I knew my daughter was slipping away before I knew why.
It started with little things that were easy for other people to dismiss.
Hailey would come home from school and go straight to her room without raiding the refrigerator first.
She would push food around on her plate, say she felt queasy, then disappear before I finished clearing the table.
She began leaving soccer practice early.
She stopped asking me to look at the photos she took on her phone.
The girl who used to talk through every thought in her head grew quiet in a way that did not feel like normal teenage moodiness.
It felt like a door closing.
Mark refused to see any of it.
Or maybe he saw it and chose the explanation that cost him the least.
Every time I brought up Hailey’s nausea, her stomach pain, or the way she seemed exhausted all the time, he waved me off.
He said teenagers loved attention, that social media taught them to perform illness, that I was too soft and too anxious.
He said doctors were expensive, that we were already paying enough bills, that I needed to stop turning every complaint into a crisis.
His words were casual.
Mine were full of dread.
Hailey had always been energetic.
She was fifteen and had the kind of bright, restless personality that filled a room without trying.
She played midfield on her school soccer team, took photos of sunsets and puddle reflections and our old cat sleeping in impossible shapes, and could turn a ten-minute ride to the grocery store into a comedy routine.
Watching that version of her fade felt like watching the color drain from a photograph in real time.
Even when she smiled, there was a hesitation in it, as if smiling itself had become work.
Then the hoodie phase started.
At first I thought it was just a style preference.
Teenagers changed uniforms every few months.
But Hailey began wearing oversized sweatshirts constantly, even inside the house, even when the heater was on, even when I told her I was sweating in my own kitchen.

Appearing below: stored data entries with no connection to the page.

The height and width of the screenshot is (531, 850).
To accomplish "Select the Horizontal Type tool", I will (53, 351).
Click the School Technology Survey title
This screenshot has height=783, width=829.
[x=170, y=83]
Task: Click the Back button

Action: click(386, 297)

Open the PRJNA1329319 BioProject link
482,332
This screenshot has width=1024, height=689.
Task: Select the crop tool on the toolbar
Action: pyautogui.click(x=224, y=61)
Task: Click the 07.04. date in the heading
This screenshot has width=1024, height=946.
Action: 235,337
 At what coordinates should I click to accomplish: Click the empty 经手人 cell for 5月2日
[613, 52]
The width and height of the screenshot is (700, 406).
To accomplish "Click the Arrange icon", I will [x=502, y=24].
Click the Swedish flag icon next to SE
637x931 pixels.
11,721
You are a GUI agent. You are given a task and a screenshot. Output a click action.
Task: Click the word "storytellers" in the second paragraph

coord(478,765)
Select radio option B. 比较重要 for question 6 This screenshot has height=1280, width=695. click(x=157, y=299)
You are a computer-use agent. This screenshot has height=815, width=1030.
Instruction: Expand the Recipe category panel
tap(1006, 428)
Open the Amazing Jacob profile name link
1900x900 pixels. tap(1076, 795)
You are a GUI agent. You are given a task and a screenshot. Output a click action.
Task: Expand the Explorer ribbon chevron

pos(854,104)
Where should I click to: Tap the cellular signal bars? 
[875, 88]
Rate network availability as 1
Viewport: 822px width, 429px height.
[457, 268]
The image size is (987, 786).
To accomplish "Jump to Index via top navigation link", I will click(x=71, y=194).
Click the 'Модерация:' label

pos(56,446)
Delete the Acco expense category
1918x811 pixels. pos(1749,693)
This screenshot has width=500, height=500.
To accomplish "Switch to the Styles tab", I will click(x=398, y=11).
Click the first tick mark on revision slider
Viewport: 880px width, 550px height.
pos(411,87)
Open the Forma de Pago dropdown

She kept her arms folded across her middle.
She flinched when I hugged her unexpectedly.
More than once, I walked into a room and found her staring at nothing with a look on her face I had never seen before: not sadness exactly, not anger exactly, but a sort of frozen inwardness, like she was trying to make herself disappear while standing in plain sight.
The night I stopped listening to Mark happened on a Wednesday.
I had gone upstairs with a basket of laundry and noticed Hailey’s bedroom door was almost closed.
I heard a strange sound from inside, a choked sob she was clearly trying to hide.
When I pushed the door open, she was curled tightly on top of the covers, pale, sweaty, and clutching her stomach with both hands.
Her face was wet with tears.
She looked younger than fifteen in that moment, more child than teenager, and when she whispered, Please make it stop, something inside me hardened into certainty.
Whatever this was, it was real.
Whatever Mark thought, I was done waiting.
The next morning, I told him I was running errands after dropping Hailey at school.